**Task prompt**. Only the lines holding the word "icon" are wanted; copy each of them from the listing.

**Entries supplied**.
::::
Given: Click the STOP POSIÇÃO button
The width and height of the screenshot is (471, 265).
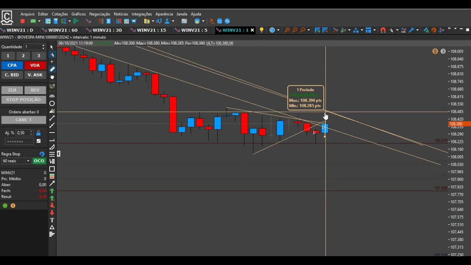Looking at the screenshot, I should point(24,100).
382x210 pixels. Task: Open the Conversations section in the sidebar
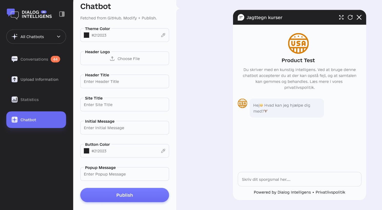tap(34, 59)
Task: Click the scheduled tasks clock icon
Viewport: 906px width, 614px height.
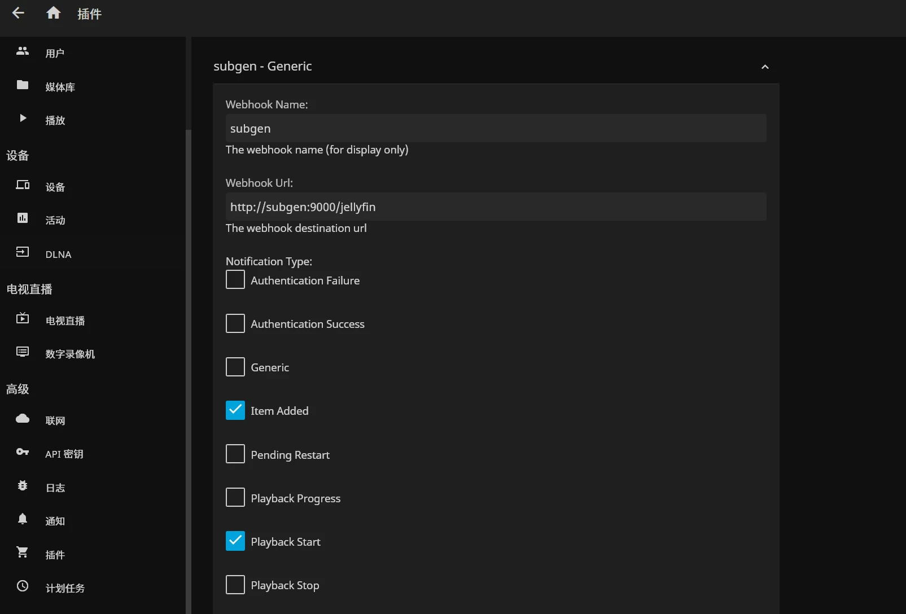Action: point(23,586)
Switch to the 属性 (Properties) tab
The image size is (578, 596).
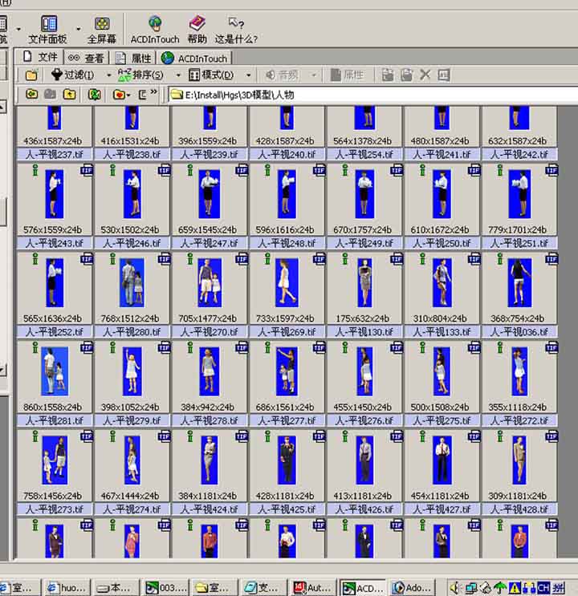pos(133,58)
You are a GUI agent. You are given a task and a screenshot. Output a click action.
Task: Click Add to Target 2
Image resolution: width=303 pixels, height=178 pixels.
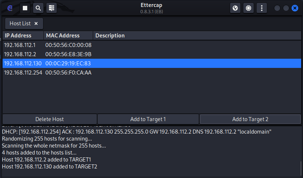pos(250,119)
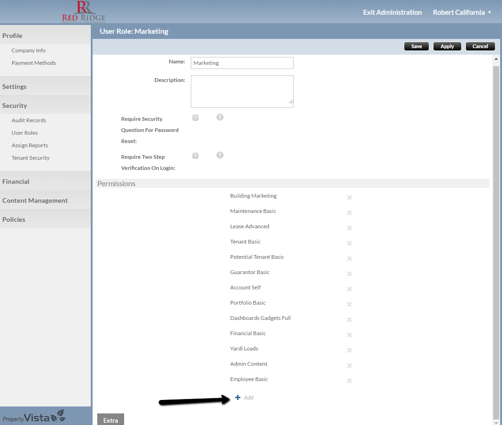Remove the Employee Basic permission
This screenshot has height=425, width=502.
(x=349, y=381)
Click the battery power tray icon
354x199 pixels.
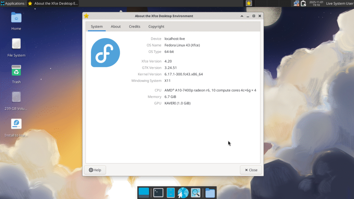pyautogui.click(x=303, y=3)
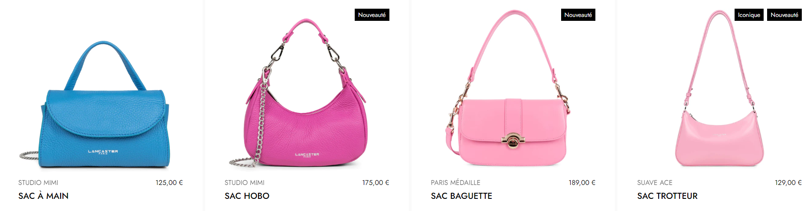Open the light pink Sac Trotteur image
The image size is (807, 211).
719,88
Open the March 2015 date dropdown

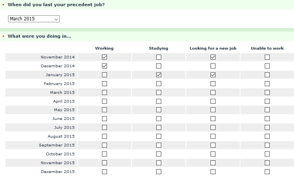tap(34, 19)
::::
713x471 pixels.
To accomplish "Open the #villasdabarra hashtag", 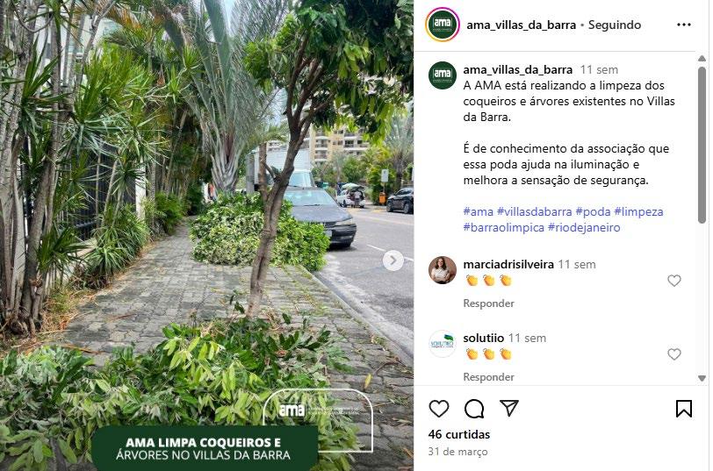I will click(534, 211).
::::
**Answer to this exercise**.
Task: Click the scheduled tasks clock icon
Click the battery power tray icon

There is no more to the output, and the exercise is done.